Un hombre mexicano llamado José Diego Suárez Padilla descubrió que nunca es tarde para tratar de darle un nuevo rumbo a su vida. El problema es que lo descubrió de la peor manera.

Resulta ser que el 31 de diciembre de 2010 recibió la peor de las noticias que cualquier persona puede recibir: su hija Diana había sido encontrado sin vida y todo indicaba que había sido víctima de feminicidio.

La joven ya contaba con una orden de restricción desde hacía unos meses en contra de su expareja, debido a las constantes agresiones físicas a las que la sometía. Desafortunadamente, no recibió el apoyo y protección que ella hubiera esperado por parte de las autoridades mexicanas.
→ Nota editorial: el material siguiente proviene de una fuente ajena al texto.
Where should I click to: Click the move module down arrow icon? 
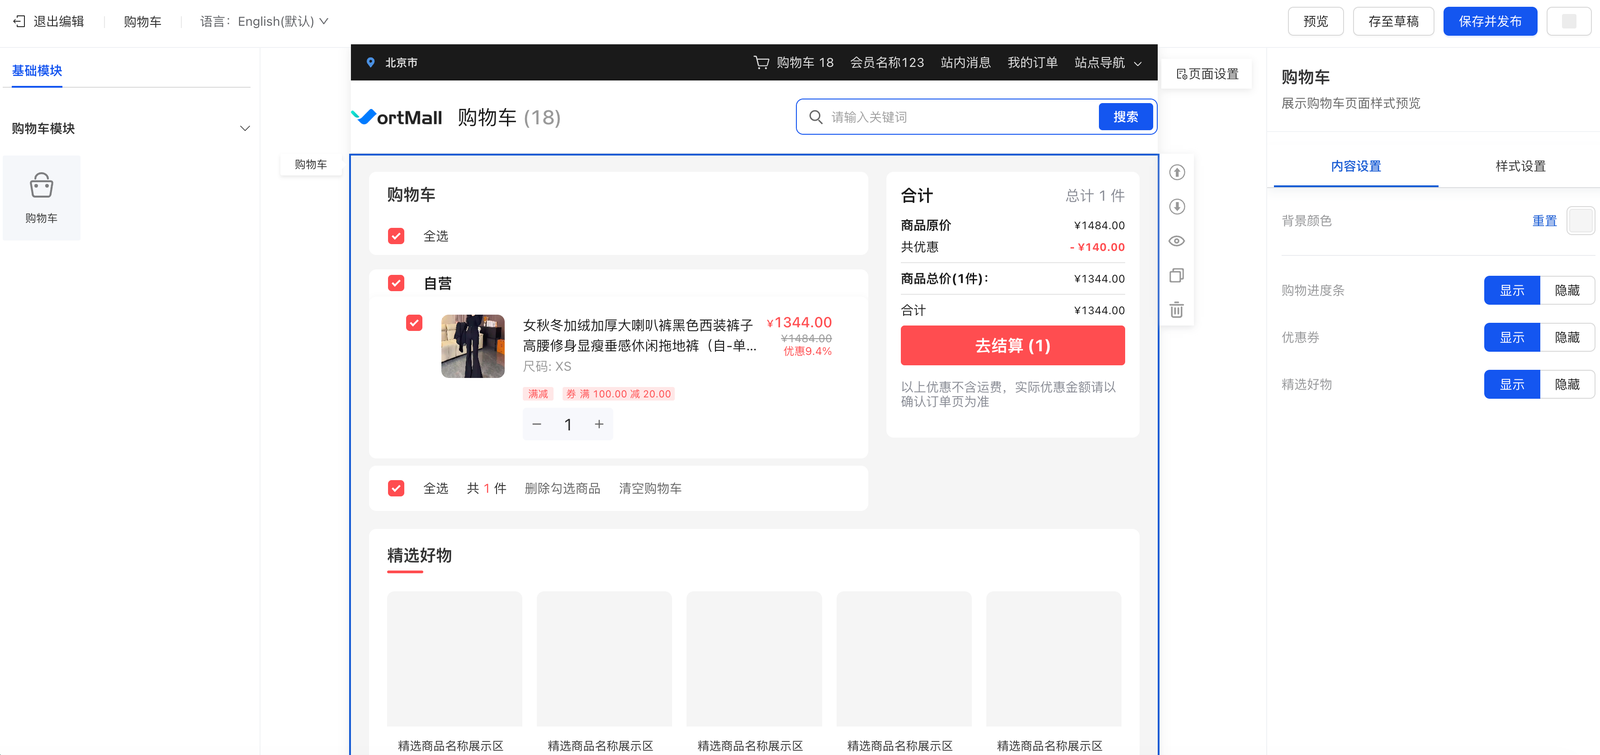tap(1177, 207)
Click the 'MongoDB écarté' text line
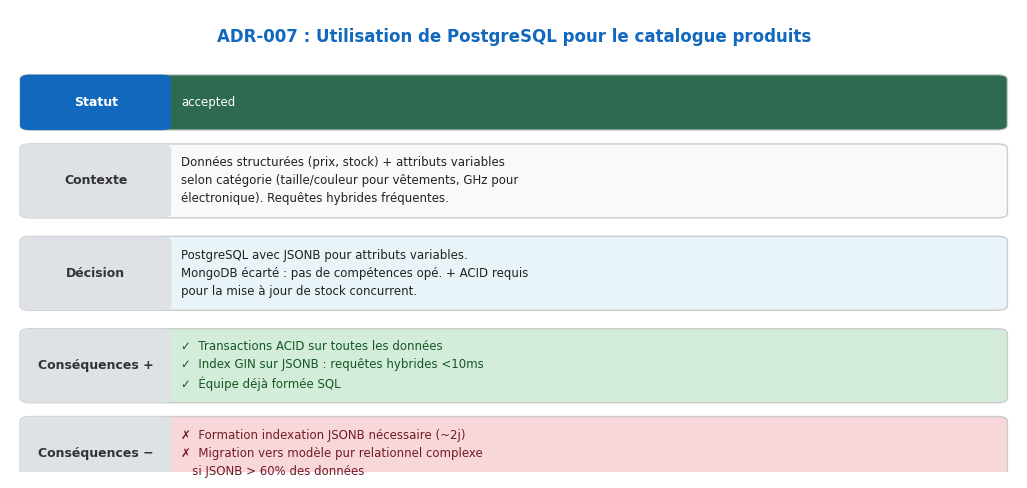 click(354, 274)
Frustrado por no poder contar con los recursos económicos necesarios para poder contratar a un buen abogado, José Diego decidió renunciar a su trabajo como albañil para así convertirse en el propio defensor de su hija, así que tomó la gran decisión de estudiar Derecho.

“Le tenían que haber puesto un médico legisla, no se lo pusieron. Les dijo que la había amenazado de muerte, tampoco consideraron que eso fuera delito. Cuando yo volví a todos esos juzgados, fue porque mi hija estaba muerta y ya no se podía hacer más que luchar por la injusticia”, dijo Suárez Padilla a la periodista Selene Flores de Milenio.

Con mucho esfuerzo, este hombre aprendió el código penal, el civil, la ley de amparos, además de decenas de libros especializados en derechos humanos. Presentó más de 350 escritos y combatió en tribunales 6 apelaciones. “Yo me juré ahí, donde me la dejó el criminal, que lucharía por ella”, y así lo hizo.

A fines del 2019, este hombre consiguió una sentencia de 67 años de prisión para el feminicida de su hija, identificado como Gilberto Campos García, y también logró que a los jueces que le negaron protección a Diana se les encarcelara por abuso de autoridad.

“A mi hija ya no la tengo, pero si ella dio su vida, que esa vida valga la pena. A las familias les digo que no se rindan, que no se venzan, que luchen hasta lo máximo”, sentenció.